Think hierarchy, like H1 tags come before H2 tags, then come H3 tags, etc.. Well, "<title>" is similarly approached. If "AyrshireMinis.com" is first, it reigns highest in hierarchy, like "h1". Then next, comes "Gallery", the "h2 equivalent", and so forth. You should not need more than five words in "<title></title>". You can have more, but I think spider/'bots only concern themselves with the first word or three. After that, -they don't really index very well.

An occasional " - " or " * " might be ignored, but for pure SEO, I avoid anything except purely index-able content. -I don't want people SEARCHing for " - " or " * " to have my site come up...
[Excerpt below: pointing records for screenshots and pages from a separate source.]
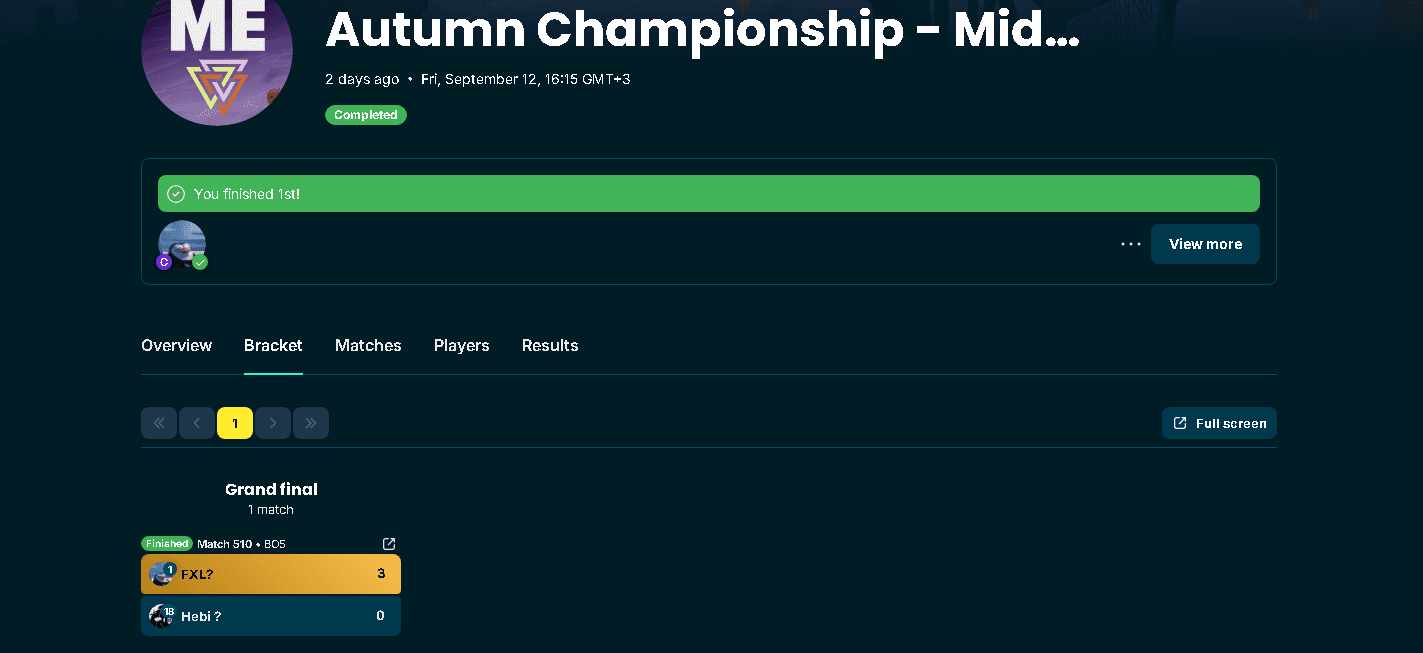The height and width of the screenshot is (653, 1423).
Task: Select the winning FXL? row in Grand final
Action: click(x=280, y=574)
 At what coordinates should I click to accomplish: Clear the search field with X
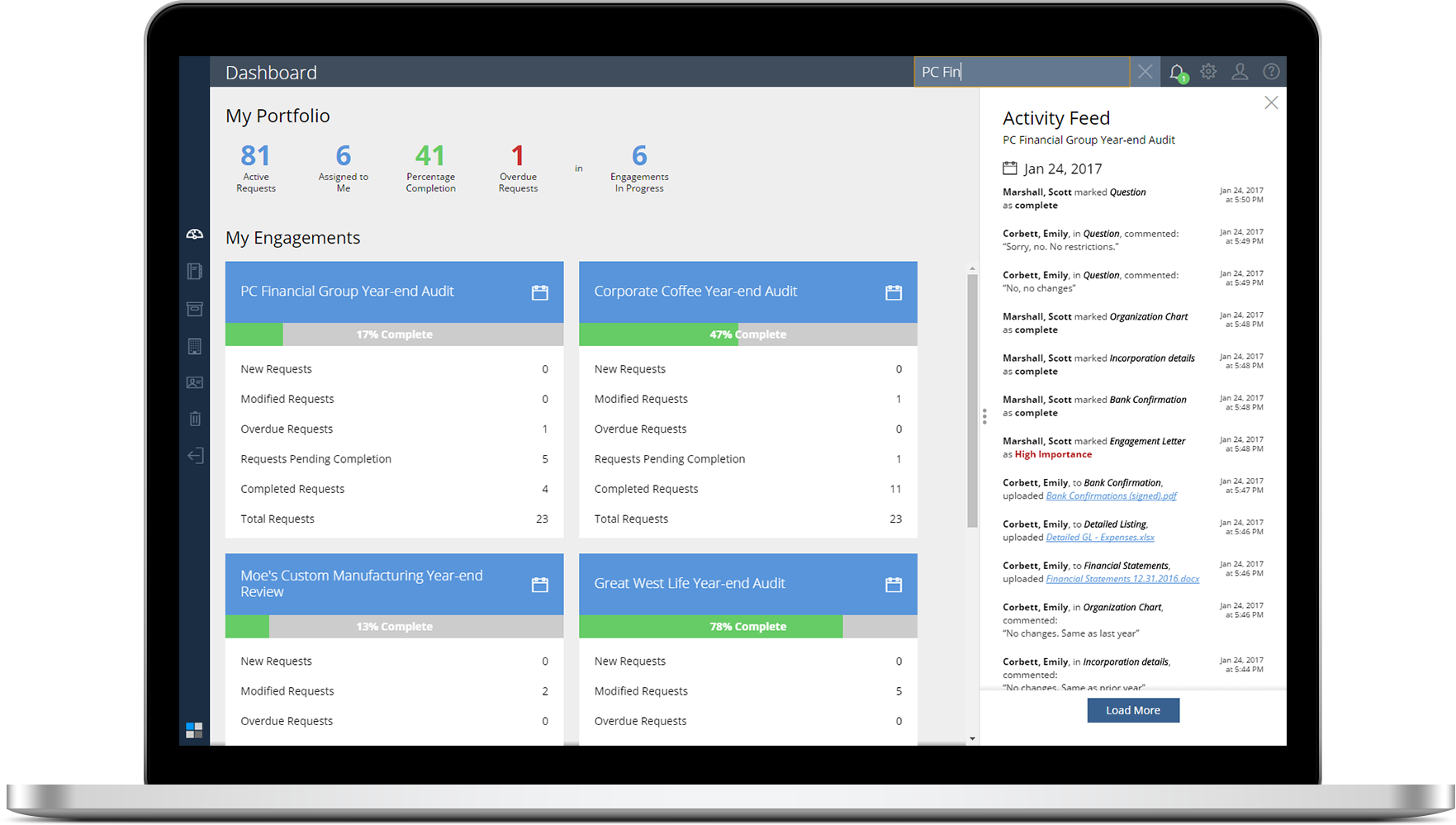[x=1145, y=72]
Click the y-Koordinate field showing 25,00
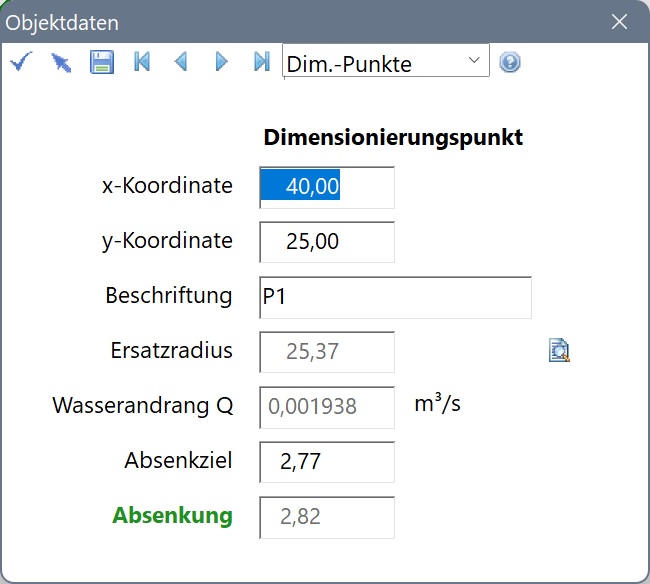The width and height of the screenshot is (650, 584). (x=327, y=242)
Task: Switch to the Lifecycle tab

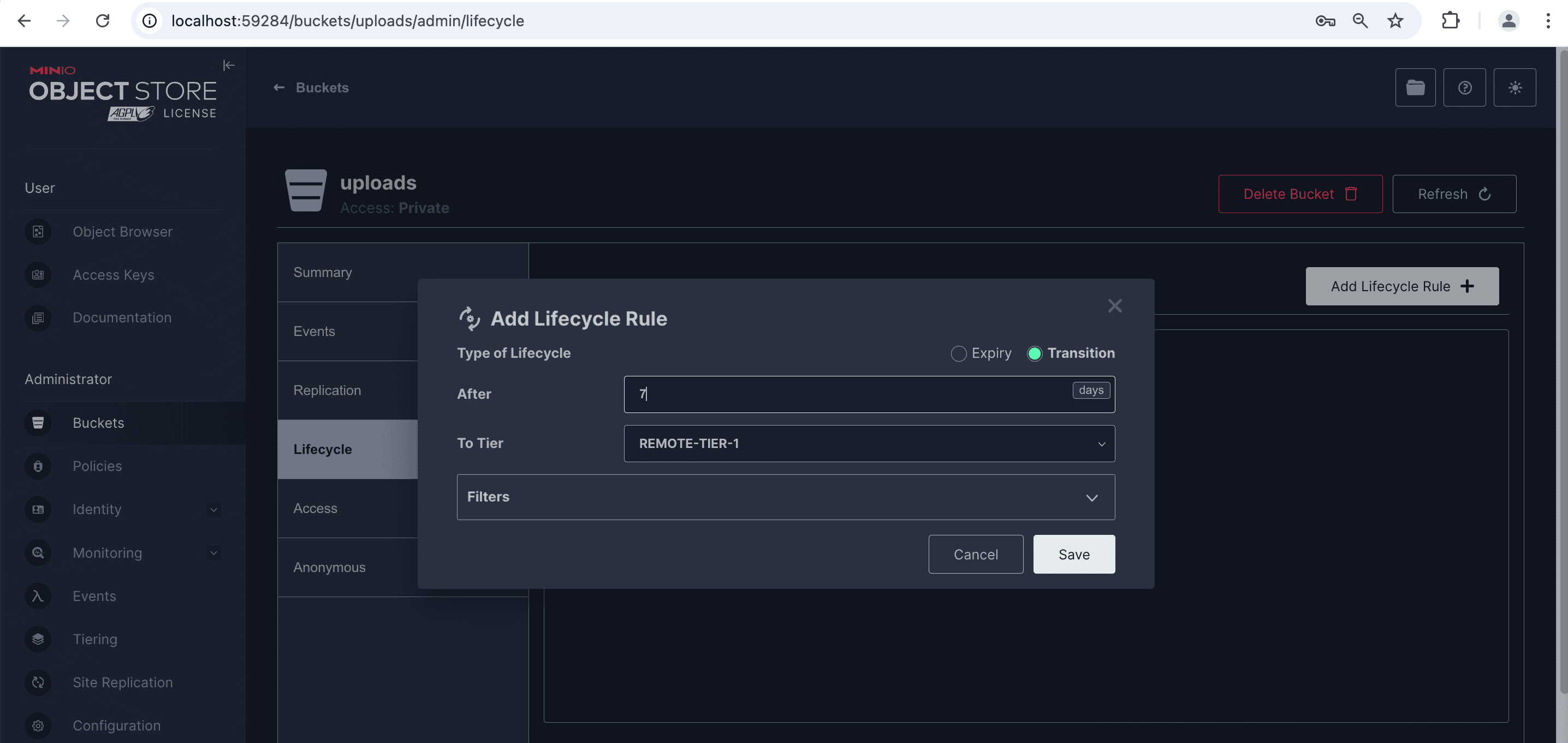Action: pos(322,449)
And oh yeah... I should have bookmarked this site and submitted to "websites that suck", or at least made oodles of jest at it in coffeelounge, -I found a site that some ne'erdowell built for a business, and they (the web builder) inserted THEIR web page URL into the "<title></title>" tag of their client's site! Horror of horrors! To me, that is just unprofessional and rude.
A simple linkback to the web builder at the end of the site should suffice. But 'branding' yourself at the TOP of a client's page, before the client's page has even resolved & loaded... -that is just wrong, folks! :(

Now, -there could be a simpler, honest reason for this (the web builder could be same entity as business being advertised, -but I doubted it then and still do..). But assuming that the web builder is not the same entity as the client, the web builder has sacrificed one of the most important indexable opportunities for himself, the "title" tag, forsaking his client's needs...

crmpicco
12-18-2007, 03:43 PM
thanks for that WebJoel, that would have been interesting to see that site you are referring to :-/

But, I have now amended all the titles on my site now - both the English and German versions. All updated @ http://www.ayrshireminis.com/

Cheers Again,
Picco

dtm32236
12-18-2007, 05:07 PM
your titles should also be restricted to 64 characters

TJ111
12-18-2007, 05:13 PM
Hmm, this is interesting. I've been doing "Sub Location - Main Page - Blurb", I'm going to have to switch that around.